Kemenkop UKM juga mengaku sudah memberi berbagai bantuan kepada korban. “Hak gaji yang bersangkutan telah diselesaikan sampai dengan bulan Januari 2020. Selain itu kami juga memfasilitasi terduga korban untuk bekerja sebagai tenaga outsourcing honorer di instansi lain dan masih bekerja sampai saat ini,” kata Arif.
Adapun Kepala Biro Hukum dan Kerja Sama Kemenkop-UKM Henra Saragih yang hadir dalam diskusi Aktual, menganggap kasus ini sebenarnya telah selesai secara hukum karena 4 alasan.
Pertama, kasus sudah pernah dibawa ke polisi dan keputusannya adalah SP-3. Kedua, sudah ada kesepakatan bahwa korban menikah dengan pelaku. Ketiga, hak korban berupa “gaji dan hak-hak lain” sudah dipenuhi instansi. Keempat, pelaku sudah disanksi disiplin. Namun, ia tak menyebut jenis sanksi yang diberikan, dengan alasan hanya menteri dan pelaku yang tahu jenis sanksinya. Menurut keterangan Radit, baru pada 2022 pelaku menerima sanksi dari Kementerian.
Menanggapi keluarga korban yang kini melayangkan somasi kepada pelaku ZAP serta bermaksud melanjutkan proses hukum, Henra menyarankan agar apa “yang dirasa ada yang kurang pas” bisa diajukan Radit, yang juga pegawai Kemenkop UKM, melalui mekanisme internal.

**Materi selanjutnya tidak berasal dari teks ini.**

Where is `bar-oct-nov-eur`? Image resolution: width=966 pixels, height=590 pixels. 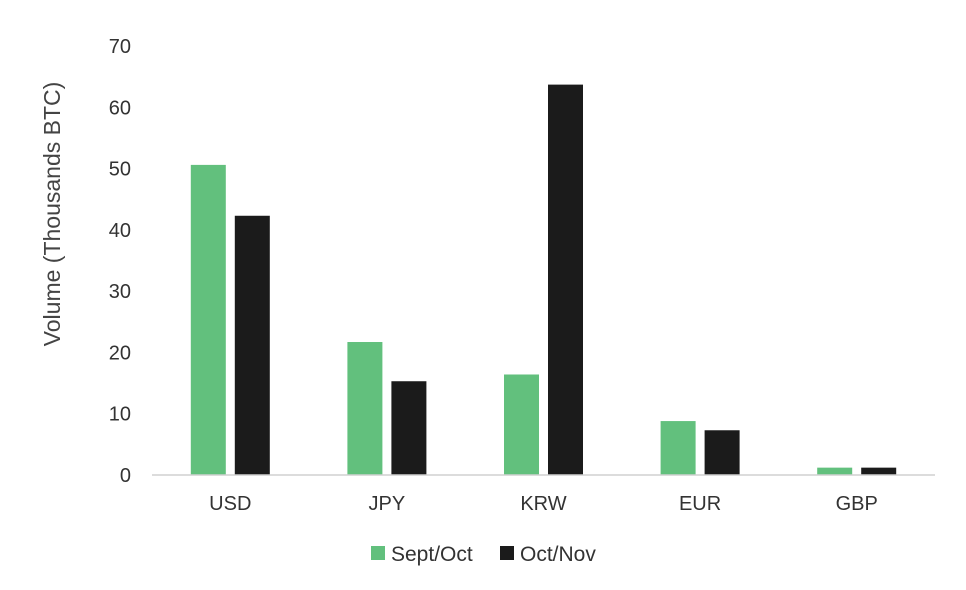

Keluarga korban kini menggandeng LBH Asosiasi Perempuan Indonesia untuk Keadilan (APIK) Jawa Barat untuk mengajukan praperadilan pada SP-3 yang dilakukan Polresta Bogor Kota.
Kepada Aktual, anggota Komisi Paripurna Komnas Perempuan Siti Aminah Tardi menyebut kasus ini harus direspons Kemenkop UKM dengan segera menyusun aturan pencegahan dan penanganan kekerasan seksual di lembaganya.

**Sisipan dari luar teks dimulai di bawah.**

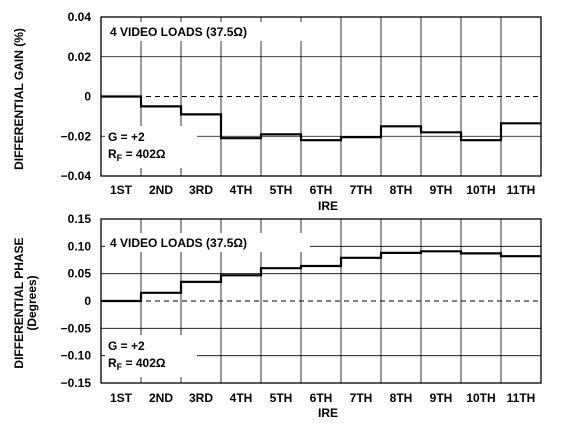  I want to click on gain-x-tick-label: 9TH, so click(442, 190).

Cara instansi pemerintah yang secara aneh keukeuh mempertahankan pelaku kekerasan seksual di lembaganya juga pernah terjadi Komisi Penyiaran Indonesia (KPI). Tahun lalu, seorang pegawai pria kontrak di KPI berinisial MS terpaksa membuka ceritanya ke media sosial karena tak tahan terus menjadi sasaran kekerasan seksual dan perundungan dari 7 teman kerjanya di KPI.
Menurut MS, kekerasan itu sudah terjadi sejak 2011 serta sudah dilaporkan ke atasan, namun pelaku tak kunjung dipecat. Baru setelah kasus ini viral, KPI memutus kontrak kerja para pelaku. Namun, meski kasusnya sudah dilaporkan ke Polres Metro Jakarta Pusat, hingga kini kasus MS jalan di tempat. Maret lalu MS sempat mengaku diintimidasi internal KPI agar tak banyak bicara kepada media.